Exercise description: Retype exactly the lines from the one containing "You are a computer-use" through the last line of the records below, including both, and leave out any pictures.
Segment Start: Records supplied
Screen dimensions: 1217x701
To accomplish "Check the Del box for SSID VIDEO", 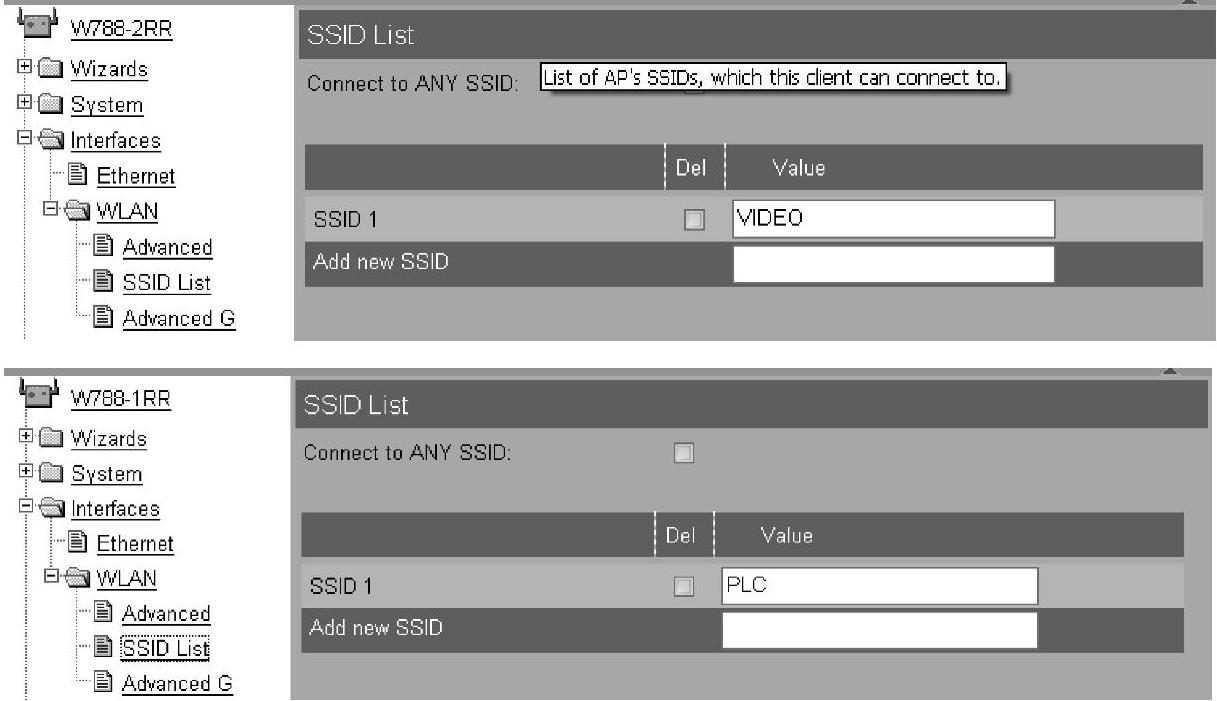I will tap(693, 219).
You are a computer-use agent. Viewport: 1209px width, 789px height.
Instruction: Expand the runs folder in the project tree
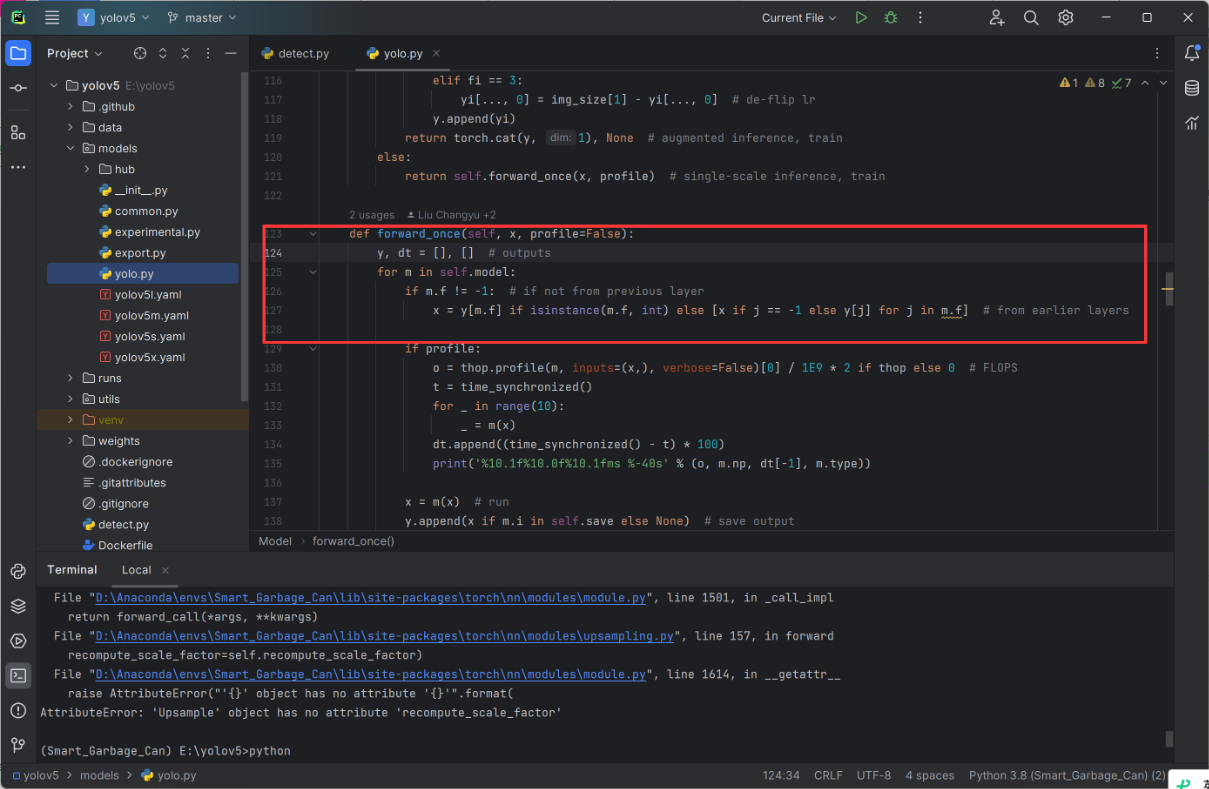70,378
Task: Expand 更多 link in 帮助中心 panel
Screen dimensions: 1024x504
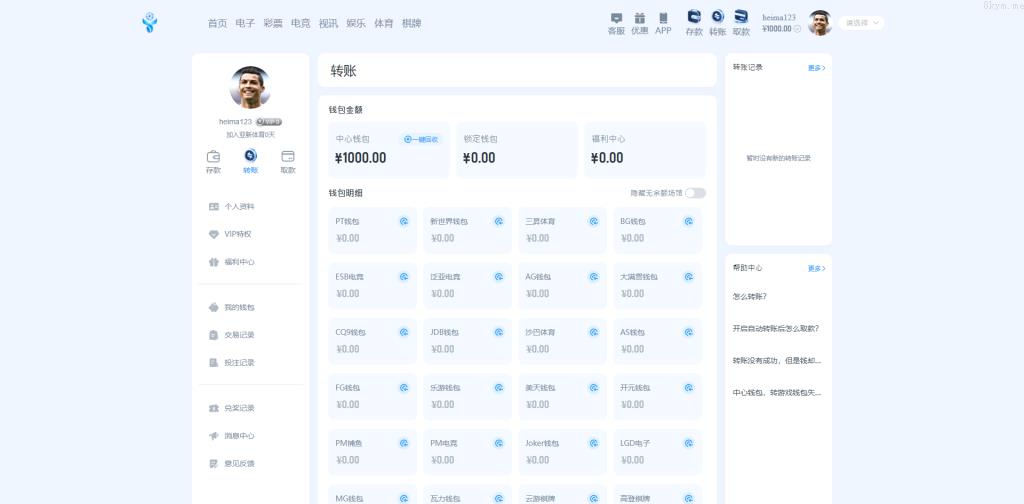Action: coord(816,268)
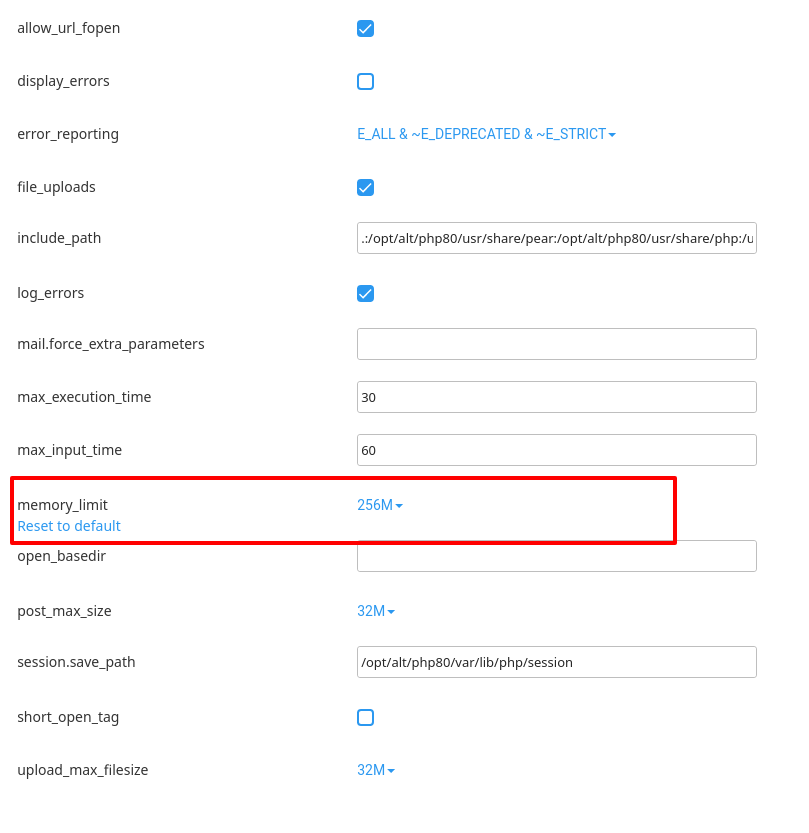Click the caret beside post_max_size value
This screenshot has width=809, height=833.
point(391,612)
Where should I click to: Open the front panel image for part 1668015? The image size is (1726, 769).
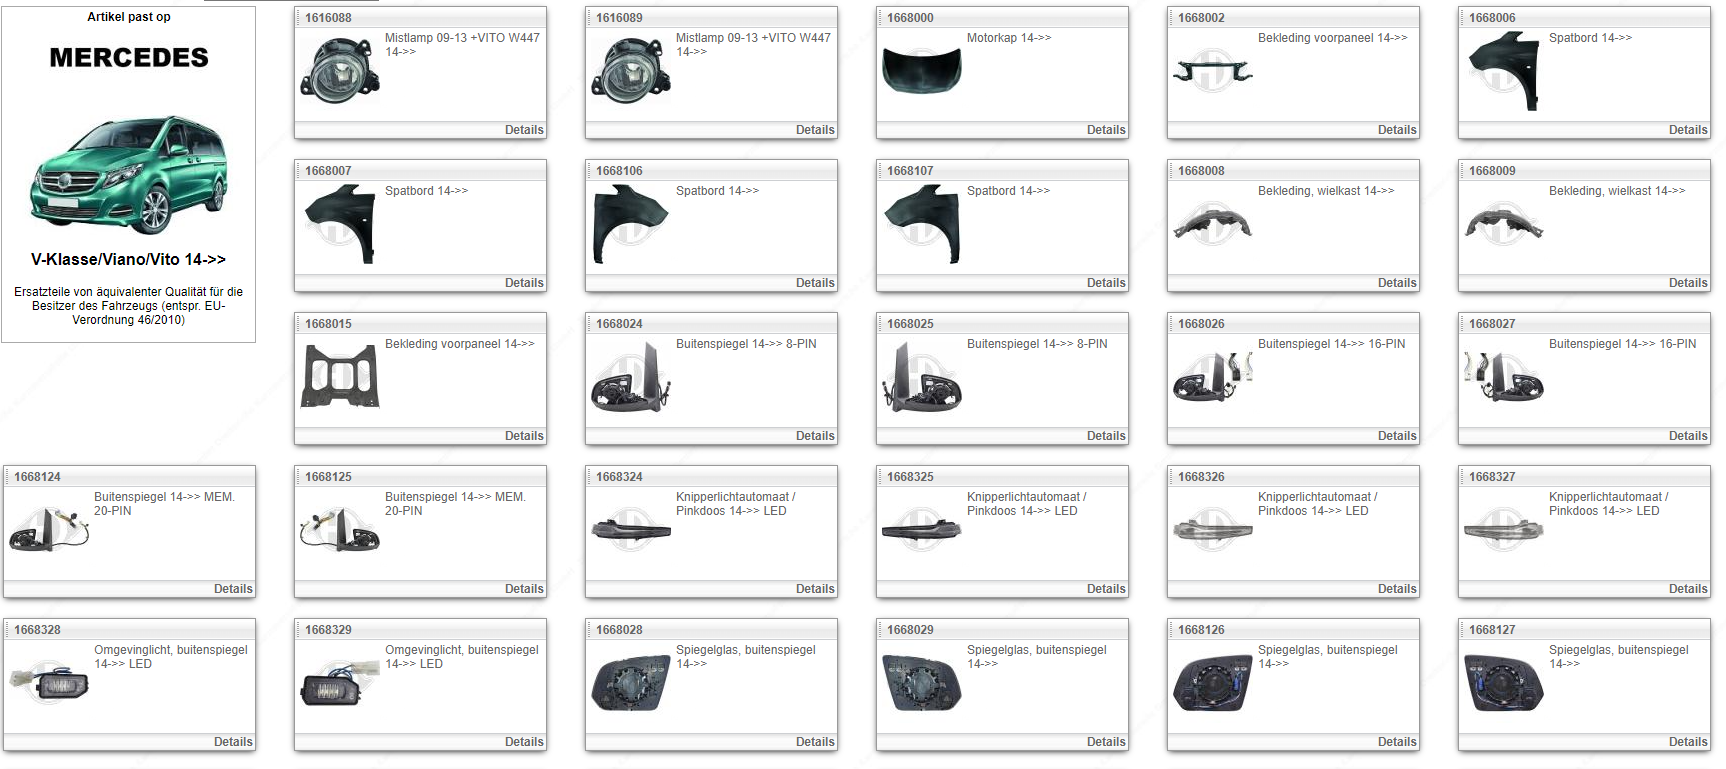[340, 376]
Segment End: Records supplied
Reply to the exercise:
You are a computer-use agent. Viewport: 1209px width, 789px height.
Instruction: Expand the runs folder in the project tree
70,378
Task: Expand 更多 link in 帮助中心 panel
Screen dimensions: 1024x504
Action: coord(816,268)
Click the caret beside post_max_size value
This screenshot has width=809, height=833.
point(391,612)
Where should I click to: Open the front panel image for part 1668015? The image size is (1726, 769).
[340, 376]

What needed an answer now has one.